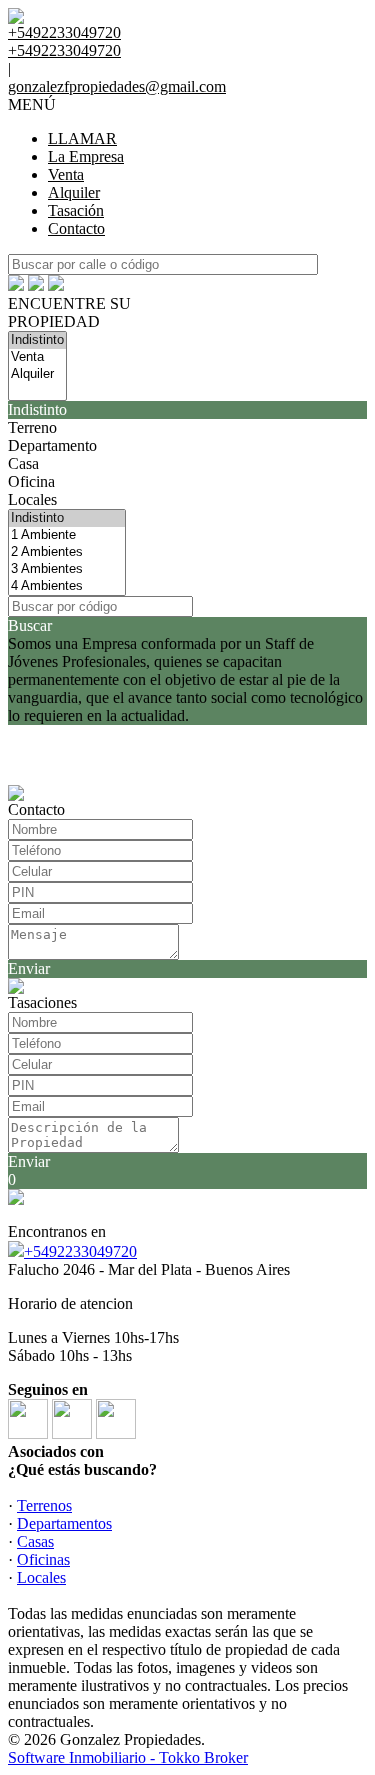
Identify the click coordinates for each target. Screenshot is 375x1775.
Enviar (29, 968)
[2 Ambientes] (67, 552)
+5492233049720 (80, 1251)
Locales (32, 499)
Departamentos (64, 1523)
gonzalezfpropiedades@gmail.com (117, 86)
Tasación (76, 210)
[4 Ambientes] (67, 586)
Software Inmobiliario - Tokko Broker (128, 1757)
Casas (35, 1541)
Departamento (52, 445)
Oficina (31, 481)
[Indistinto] (37, 340)
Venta (66, 174)
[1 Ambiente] (67, 535)
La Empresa (86, 156)
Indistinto (37, 409)
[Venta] (37, 357)
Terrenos (44, 1505)
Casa (23, 463)
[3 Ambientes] (67, 569)
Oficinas (43, 1559)
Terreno (32, 427)
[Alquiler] (37, 374)
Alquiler (74, 192)
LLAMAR (82, 138)
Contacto (76, 228)
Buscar (30, 625)
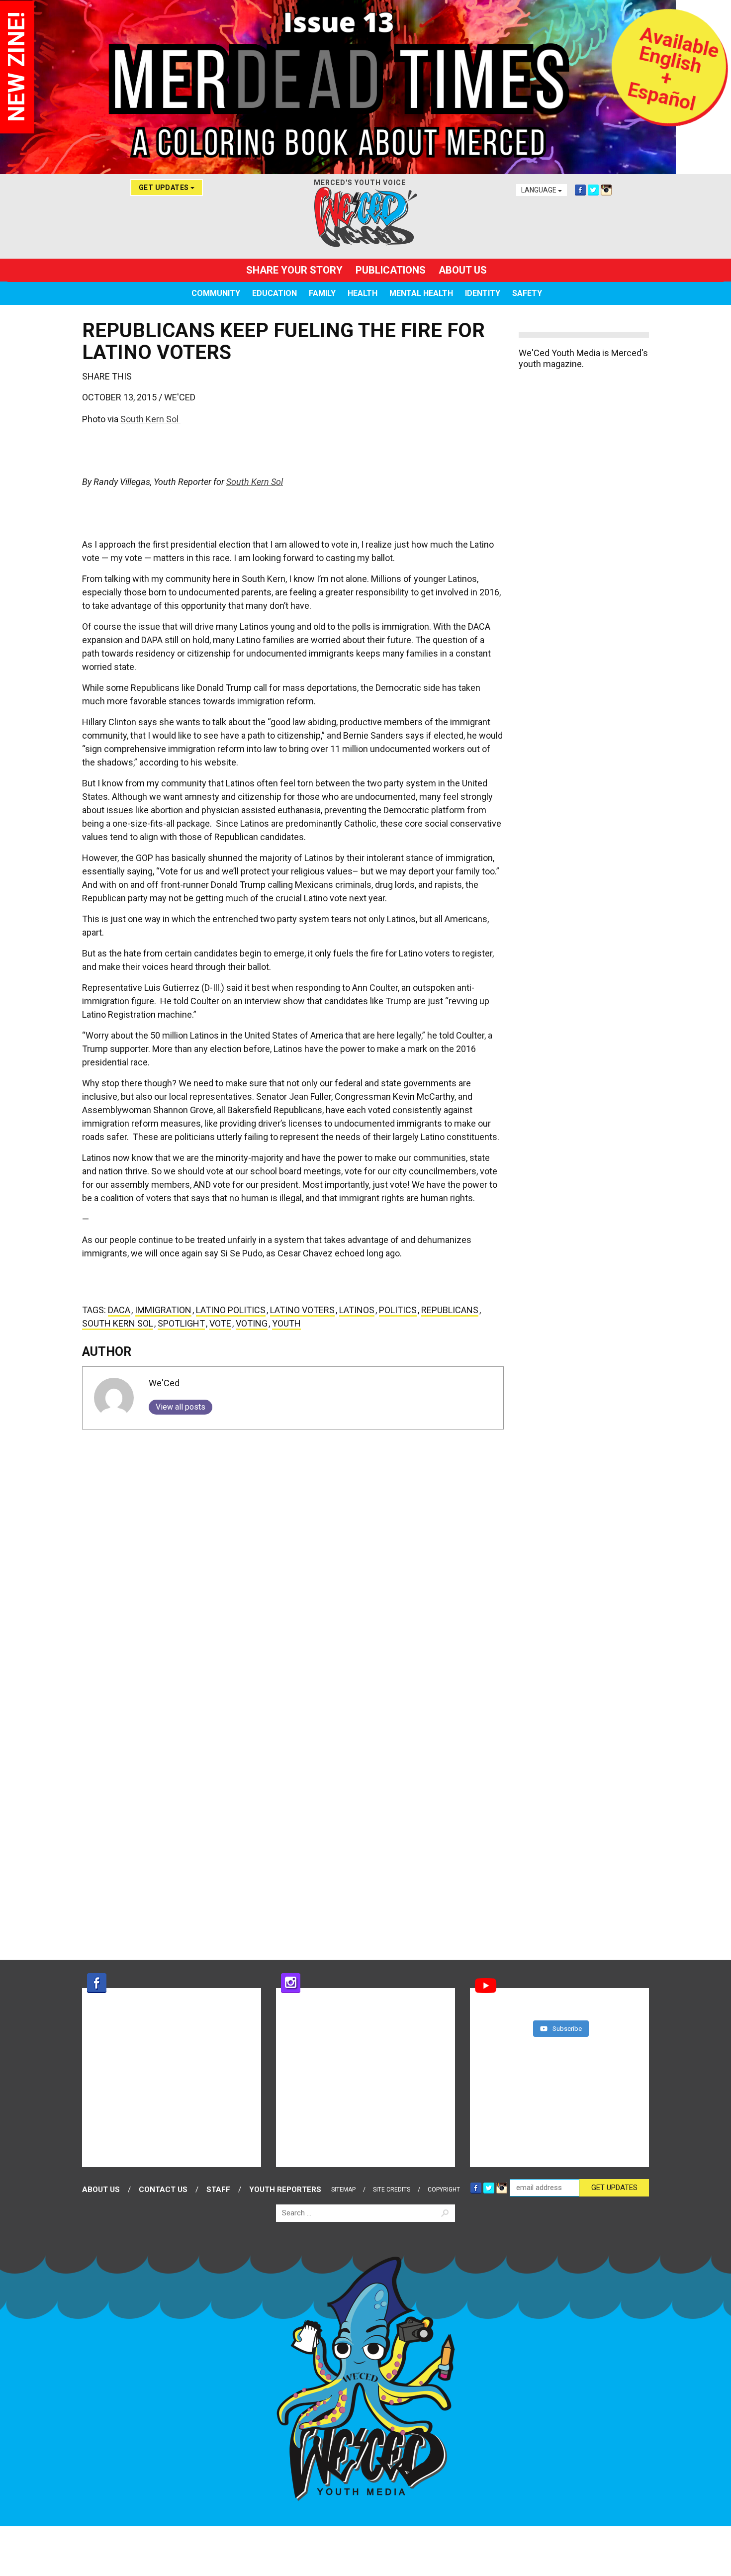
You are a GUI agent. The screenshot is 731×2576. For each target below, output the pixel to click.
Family (322, 293)
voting (252, 1323)
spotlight (181, 1323)
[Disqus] (293, 1561)
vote (220, 1323)
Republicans (449, 1310)
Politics (398, 1310)
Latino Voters (302, 1310)
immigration (163, 1310)
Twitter (593, 190)
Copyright (444, 2189)
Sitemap (343, 2189)
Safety (527, 293)
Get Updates (164, 187)
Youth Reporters (285, 2189)
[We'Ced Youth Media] (365, 217)
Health (362, 293)
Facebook (580, 190)
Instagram (606, 190)
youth (286, 1323)
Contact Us (163, 2189)
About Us (463, 270)
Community (215, 293)
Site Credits (391, 2189)
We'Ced (179, 397)
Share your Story (294, 270)
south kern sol (117, 1323)
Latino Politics (231, 1310)
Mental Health (421, 293)
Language (539, 190)
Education (274, 293)
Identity (482, 293)
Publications (391, 270)
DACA (119, 1310)
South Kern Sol (150, 419)
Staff (218, 2189)
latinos (356, 1310)
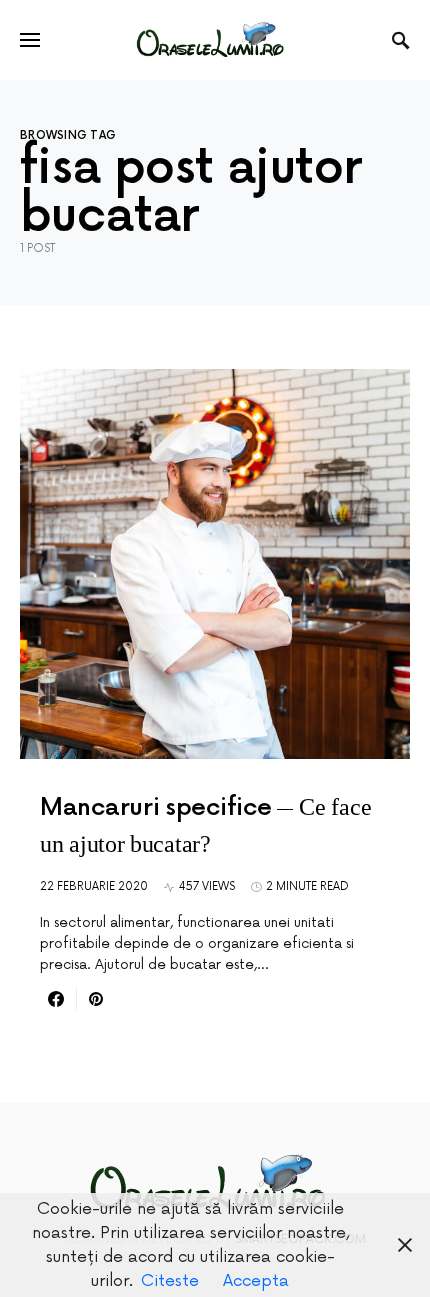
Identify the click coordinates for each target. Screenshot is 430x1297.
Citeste (170, 1281)
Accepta (256, 1281)
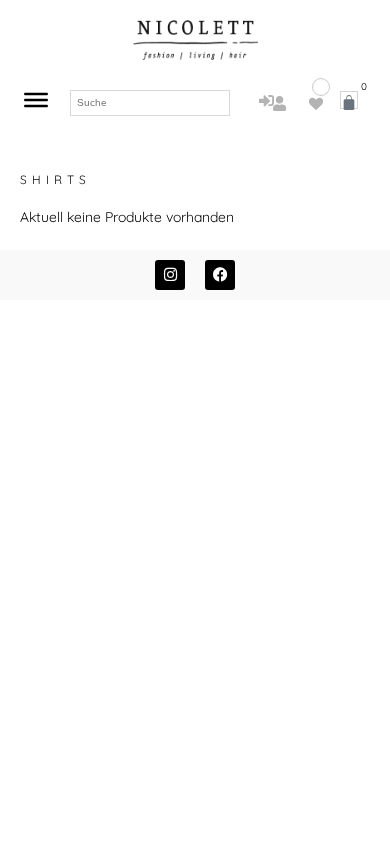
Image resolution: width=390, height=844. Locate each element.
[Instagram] (170, 275)
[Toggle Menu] (36, 100)
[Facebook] (220, 275)
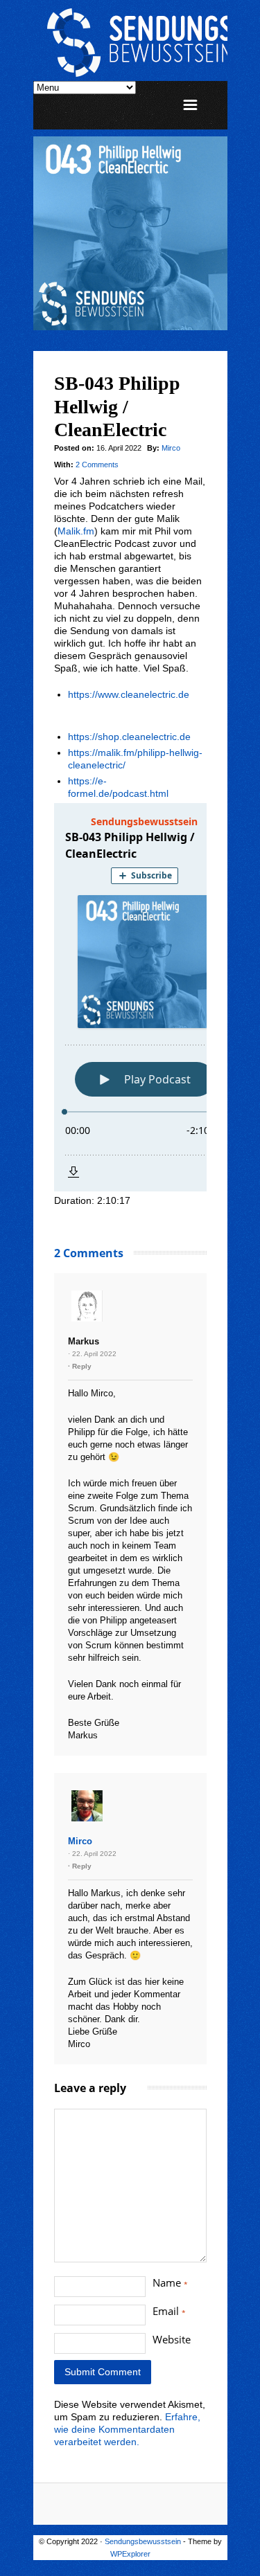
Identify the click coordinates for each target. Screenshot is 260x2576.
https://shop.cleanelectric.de (129, 736)
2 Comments (97, 464)
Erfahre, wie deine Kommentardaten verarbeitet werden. (127, 2429)
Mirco (171, 448)
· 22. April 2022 (92, 1354)
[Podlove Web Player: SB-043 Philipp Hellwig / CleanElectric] (130, 997)
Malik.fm (76, 531)
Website (172, 2339)
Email (169, 2311)
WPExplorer (130, 2554)
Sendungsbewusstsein (143, 2541)
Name (170, 2282)
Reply (82, 1366)
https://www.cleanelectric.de (128, 694)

========================================

◆ ASSIGNMENT
Can you quote exactly the lines from the one containing "[Podlove Web Player: SB-043" through the last line of the records above, and nothing else?

◆ ANSWER TO THE PROBLEM
[Podlove Web Player: SB-043 Philipp Hellwig / CleanElectric] (130, 997)
Malik.fm (76, 531)
Website (172, 2339)
Email (169, 2311)
WPExplorer (130, 2554)
Sendungsbewusstsein (143, 2541)
Name (170, 2282)
Reply (82, 1366)
https://www.cleanelectric.de (128, 694)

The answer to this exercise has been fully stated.